## Try it
Repeat, line for line, the entries below from the first line to the line containing "Tap the blacked-out", counting both ends.

(Beginning of Task inputs)

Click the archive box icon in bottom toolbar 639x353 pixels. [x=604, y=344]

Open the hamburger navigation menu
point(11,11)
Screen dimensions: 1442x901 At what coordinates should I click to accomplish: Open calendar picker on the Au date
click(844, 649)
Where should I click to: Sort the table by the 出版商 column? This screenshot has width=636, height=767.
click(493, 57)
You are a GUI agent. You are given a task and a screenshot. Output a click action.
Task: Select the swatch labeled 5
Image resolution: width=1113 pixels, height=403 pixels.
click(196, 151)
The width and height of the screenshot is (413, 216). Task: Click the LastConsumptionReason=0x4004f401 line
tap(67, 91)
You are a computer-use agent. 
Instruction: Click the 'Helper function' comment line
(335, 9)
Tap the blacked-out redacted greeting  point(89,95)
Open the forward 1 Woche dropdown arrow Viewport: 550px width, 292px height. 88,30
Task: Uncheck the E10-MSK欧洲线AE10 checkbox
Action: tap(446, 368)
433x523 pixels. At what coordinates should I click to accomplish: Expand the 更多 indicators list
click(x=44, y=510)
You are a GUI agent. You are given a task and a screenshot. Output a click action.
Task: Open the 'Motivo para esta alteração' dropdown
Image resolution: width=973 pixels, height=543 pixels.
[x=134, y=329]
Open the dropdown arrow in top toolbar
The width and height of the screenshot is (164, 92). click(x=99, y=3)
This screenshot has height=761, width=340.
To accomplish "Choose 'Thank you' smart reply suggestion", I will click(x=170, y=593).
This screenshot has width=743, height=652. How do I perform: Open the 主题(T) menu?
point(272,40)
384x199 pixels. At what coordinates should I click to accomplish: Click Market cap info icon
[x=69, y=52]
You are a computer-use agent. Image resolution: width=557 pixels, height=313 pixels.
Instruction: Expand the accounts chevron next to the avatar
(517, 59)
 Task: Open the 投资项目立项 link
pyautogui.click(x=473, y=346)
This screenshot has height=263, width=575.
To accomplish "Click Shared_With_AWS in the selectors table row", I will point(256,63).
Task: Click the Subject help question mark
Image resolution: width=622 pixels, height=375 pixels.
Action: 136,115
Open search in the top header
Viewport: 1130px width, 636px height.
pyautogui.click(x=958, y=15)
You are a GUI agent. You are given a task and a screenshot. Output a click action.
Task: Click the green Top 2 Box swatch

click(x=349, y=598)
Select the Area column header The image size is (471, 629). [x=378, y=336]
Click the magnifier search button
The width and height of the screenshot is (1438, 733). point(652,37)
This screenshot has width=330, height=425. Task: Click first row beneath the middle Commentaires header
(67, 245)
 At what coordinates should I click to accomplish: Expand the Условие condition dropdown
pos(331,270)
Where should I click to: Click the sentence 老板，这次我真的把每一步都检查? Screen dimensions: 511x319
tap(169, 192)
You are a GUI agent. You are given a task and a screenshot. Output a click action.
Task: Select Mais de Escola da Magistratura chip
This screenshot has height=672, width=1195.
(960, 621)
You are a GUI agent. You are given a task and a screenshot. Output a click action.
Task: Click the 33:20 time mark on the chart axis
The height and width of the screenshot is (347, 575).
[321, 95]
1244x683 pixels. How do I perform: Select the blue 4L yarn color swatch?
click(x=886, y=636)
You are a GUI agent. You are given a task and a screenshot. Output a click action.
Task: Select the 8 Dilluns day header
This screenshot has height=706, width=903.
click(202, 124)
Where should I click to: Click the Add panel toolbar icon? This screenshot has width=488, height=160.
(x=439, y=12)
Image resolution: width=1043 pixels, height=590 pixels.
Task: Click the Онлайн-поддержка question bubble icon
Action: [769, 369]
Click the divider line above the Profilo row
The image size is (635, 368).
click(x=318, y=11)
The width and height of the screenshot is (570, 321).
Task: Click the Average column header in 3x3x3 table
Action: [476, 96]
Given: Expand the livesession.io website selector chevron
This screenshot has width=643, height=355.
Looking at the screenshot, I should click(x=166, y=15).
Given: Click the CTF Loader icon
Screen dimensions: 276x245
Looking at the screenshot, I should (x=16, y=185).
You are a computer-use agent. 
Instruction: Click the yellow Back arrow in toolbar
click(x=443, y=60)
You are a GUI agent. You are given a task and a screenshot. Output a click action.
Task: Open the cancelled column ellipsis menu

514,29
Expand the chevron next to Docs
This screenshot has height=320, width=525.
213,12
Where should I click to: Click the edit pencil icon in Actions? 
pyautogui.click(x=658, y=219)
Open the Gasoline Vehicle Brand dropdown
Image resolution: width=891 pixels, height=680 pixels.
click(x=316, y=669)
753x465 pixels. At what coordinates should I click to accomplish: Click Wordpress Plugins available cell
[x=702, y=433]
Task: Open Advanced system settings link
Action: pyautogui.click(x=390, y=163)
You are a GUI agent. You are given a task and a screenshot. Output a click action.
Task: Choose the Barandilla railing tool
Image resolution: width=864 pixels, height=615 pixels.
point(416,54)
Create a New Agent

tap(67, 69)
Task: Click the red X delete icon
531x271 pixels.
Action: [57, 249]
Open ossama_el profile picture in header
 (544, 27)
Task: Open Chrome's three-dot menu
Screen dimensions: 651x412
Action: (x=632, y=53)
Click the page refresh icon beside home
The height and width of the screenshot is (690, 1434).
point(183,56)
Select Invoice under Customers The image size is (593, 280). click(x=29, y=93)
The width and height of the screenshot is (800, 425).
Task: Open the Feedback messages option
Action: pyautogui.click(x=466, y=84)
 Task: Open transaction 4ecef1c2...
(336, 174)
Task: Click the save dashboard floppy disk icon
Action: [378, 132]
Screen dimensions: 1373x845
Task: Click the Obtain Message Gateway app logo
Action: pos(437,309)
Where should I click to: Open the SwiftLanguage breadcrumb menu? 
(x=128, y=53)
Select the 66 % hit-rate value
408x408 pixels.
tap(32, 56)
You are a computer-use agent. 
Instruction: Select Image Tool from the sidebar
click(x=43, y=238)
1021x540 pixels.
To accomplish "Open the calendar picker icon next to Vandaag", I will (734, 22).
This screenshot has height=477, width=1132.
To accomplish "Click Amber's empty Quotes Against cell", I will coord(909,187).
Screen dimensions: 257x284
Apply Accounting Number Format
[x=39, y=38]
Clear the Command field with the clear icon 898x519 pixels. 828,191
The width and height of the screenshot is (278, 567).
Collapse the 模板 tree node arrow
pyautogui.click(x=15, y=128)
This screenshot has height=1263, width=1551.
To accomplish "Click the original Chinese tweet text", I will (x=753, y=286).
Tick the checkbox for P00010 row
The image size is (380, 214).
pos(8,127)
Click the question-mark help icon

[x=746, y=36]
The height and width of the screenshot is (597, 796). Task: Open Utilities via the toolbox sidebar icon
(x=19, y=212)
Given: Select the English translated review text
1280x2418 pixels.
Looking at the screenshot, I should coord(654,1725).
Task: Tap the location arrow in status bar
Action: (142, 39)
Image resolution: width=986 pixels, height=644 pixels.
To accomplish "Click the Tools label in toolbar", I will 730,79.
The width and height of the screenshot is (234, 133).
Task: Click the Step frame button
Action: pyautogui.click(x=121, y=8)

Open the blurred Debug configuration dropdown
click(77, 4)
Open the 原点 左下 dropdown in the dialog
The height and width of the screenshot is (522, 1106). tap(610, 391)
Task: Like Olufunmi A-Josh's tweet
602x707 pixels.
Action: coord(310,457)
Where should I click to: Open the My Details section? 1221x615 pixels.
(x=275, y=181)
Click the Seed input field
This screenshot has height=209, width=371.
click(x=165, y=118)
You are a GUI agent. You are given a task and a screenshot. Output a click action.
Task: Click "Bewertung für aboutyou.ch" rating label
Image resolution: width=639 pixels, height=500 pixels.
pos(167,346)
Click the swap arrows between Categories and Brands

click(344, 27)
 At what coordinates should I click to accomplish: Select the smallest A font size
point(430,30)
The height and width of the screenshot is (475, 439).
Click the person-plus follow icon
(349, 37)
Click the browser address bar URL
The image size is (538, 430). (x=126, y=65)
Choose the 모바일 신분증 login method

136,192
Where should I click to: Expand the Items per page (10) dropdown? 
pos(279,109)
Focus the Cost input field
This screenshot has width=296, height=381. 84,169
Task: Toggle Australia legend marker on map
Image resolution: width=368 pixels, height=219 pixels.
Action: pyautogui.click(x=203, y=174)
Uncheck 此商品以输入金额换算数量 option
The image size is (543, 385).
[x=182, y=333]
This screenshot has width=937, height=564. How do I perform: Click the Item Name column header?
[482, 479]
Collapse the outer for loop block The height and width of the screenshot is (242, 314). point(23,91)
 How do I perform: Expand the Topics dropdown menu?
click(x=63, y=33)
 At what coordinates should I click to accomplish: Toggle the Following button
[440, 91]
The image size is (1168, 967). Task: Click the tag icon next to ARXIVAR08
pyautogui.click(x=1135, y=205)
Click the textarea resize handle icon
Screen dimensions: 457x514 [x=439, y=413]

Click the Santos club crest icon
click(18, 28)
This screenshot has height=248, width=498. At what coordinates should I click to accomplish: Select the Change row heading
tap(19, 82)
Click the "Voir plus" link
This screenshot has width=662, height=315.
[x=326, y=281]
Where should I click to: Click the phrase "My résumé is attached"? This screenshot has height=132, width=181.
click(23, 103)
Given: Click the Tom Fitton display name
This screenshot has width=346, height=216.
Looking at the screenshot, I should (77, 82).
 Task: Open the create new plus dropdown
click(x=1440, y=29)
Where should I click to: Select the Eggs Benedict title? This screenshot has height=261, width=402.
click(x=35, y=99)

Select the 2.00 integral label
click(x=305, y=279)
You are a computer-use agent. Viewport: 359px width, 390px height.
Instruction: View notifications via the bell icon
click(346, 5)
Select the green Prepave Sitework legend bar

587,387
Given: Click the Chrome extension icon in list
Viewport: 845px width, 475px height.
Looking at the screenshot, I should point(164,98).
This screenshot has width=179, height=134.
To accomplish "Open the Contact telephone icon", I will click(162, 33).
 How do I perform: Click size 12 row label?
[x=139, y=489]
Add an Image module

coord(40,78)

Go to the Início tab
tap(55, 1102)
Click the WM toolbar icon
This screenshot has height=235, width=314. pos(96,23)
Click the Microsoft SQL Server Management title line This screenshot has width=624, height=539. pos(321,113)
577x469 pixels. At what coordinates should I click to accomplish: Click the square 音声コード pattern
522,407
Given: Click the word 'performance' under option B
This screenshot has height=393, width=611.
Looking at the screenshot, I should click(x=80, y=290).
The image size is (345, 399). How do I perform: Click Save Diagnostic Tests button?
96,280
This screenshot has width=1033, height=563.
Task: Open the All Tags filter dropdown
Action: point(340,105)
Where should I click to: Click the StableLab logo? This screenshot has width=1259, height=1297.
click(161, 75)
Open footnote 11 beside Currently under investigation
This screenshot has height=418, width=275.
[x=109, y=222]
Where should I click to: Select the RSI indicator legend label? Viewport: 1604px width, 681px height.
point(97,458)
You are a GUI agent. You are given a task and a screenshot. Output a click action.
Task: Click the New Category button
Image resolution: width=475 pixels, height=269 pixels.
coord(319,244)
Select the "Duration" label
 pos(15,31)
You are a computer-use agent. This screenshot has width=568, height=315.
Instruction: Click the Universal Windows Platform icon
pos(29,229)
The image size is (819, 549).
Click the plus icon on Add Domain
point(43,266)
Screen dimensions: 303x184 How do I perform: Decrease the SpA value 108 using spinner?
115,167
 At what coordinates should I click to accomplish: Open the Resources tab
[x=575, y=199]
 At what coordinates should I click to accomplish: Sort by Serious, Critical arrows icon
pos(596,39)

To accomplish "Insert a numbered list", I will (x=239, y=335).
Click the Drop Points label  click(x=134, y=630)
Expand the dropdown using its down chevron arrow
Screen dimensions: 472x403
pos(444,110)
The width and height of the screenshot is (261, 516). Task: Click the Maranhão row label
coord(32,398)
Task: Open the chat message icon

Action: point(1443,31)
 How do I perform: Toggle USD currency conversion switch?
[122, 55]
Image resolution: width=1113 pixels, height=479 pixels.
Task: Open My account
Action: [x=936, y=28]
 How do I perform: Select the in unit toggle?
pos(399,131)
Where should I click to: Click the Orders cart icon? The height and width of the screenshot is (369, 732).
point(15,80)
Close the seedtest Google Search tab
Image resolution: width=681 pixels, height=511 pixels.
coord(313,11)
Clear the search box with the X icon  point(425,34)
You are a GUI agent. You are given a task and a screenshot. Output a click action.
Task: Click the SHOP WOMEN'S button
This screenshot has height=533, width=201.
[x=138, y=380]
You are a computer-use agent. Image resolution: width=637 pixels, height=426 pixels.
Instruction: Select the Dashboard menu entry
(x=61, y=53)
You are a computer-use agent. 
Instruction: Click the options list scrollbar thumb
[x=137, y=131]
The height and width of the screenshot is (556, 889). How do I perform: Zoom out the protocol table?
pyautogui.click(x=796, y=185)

(End of Task inputs)

## Answer for this exercise
Click the archive box icon in bottom toolbar 639x353 pixels. [x=604, y=344]

Open the hamburger navigation menu
point(11,11)
Screen dimensions: 1442x901 At what coordinates should I click to accomplish: Open calendar picker on the Au date
click(844, 649)
Where should I click to: Sort the table by the 出版商 column? This screenshot has width=636, height=767.
click(493, 57)
You are a GUI agent. You are given a task and a screenshot. Output a click action.
Task: Select the swatch labeled 5
Image resolution: width=1113 pixels, height=403 pixels.
click(196, 151)
The width and height of the screenshot is (413, 216). Task: Click the LastConsumptionReason=0x4004f401 line
tap(67, 91)
You are a computer-use agent. 
Instruction: Click the 'Helper function' comment line
(335, 9)
Tap the blacked-out redacted greeting  point(89,95)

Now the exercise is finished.